The title of the Austrian movie “Therapy for a Vampire” sounds like the setup for a joke or an unlikely self-help book. It’s a promising title given that Sigmund Freud treated a patient whom he called the Wolf Man, a constipated Russian aristocrat who dreamed of white wolves. It’s promising, too, given Freud’s writings on the uncanny, the return of the repressed and what he called our “our unmistakable tendency to push death aside.”
The movie takes place in 1932, two years after the publication of Freud’s “Civilization and Its Discontents,” about the battle between eros and death. So, when a depressed vampire, Count von Kozsnom (Tobias Moretti), visits Freud (Karl Fischer), unfolding his long frame on the doctor’s famous rug-draped couch, the movie seems headed down the right laugh-lined path. Certainly there’s humor — and the glint of a witty, critical take on therapy — when, during one session, the Count begins levitating before Freud, who’s too busy scribbling notes to notice.

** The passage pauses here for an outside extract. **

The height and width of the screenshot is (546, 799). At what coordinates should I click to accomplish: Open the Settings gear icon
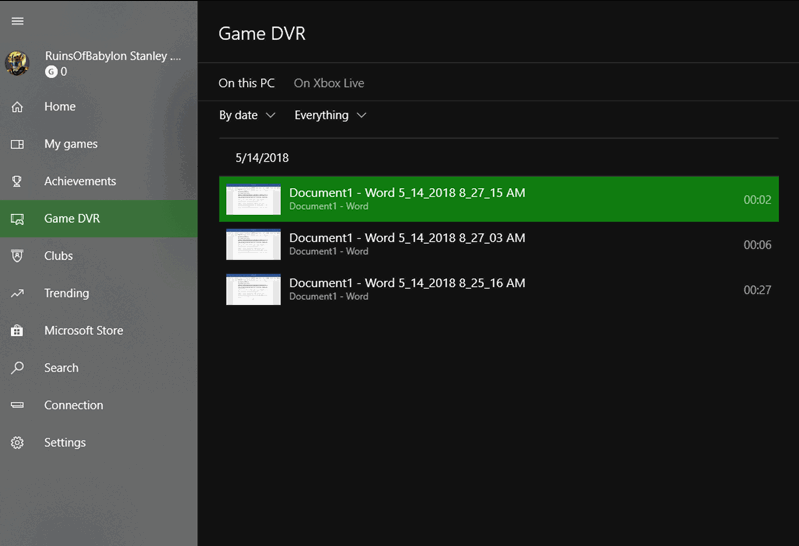17,443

Dreams of flying, the real Freud noted, are erection dreams, and the Count has stirred to life.
If the movie fails to do likewise, it’s because it has little bite and not nearly enough laughs or thought. (Strangely, it also dodges the coming war.) The Count has been driven into analysis because he’s unhappy with his wife, Elsa (Jeanette Hain), a harridan obsessed by her inability to see her reflection. Soon, though, the Count begins fixating on another woman, Lucy (Cornelia Ivancan), which sidelines Freud and his role in the story. The writer-director David Ruehm doesn’t just stick to basic vampire lore, he also commits to some of the dustier motifs in the comedy of the unhappy marriage: the besieged husband, the nagging wife and the much younger (mortal) woman.
Mr. Ruehm’s stagy visual choices give the movie a vague theatricality, as do the bare-bones production design and the exaggerated performances, most of which tend to be pitched toward the last row in the house. The actors are all pleasant company, but it’s Mr. Moretti with his mournfully, mischievously expressive face — his features seem locked in a war between melancholia and self-mockery — who offers a look at the movie that might have been. It’s a performance that expresses the familiar vampire world-weariness, the hauteur and exhaustion, but also offers the kind of self-knowing humor you expect when a Viennese vampire and a shrink walk into a movie.
“Therapy for a Vampire” is not rated. In German, with English subtitles. Running time: 1 hour 27 minutes.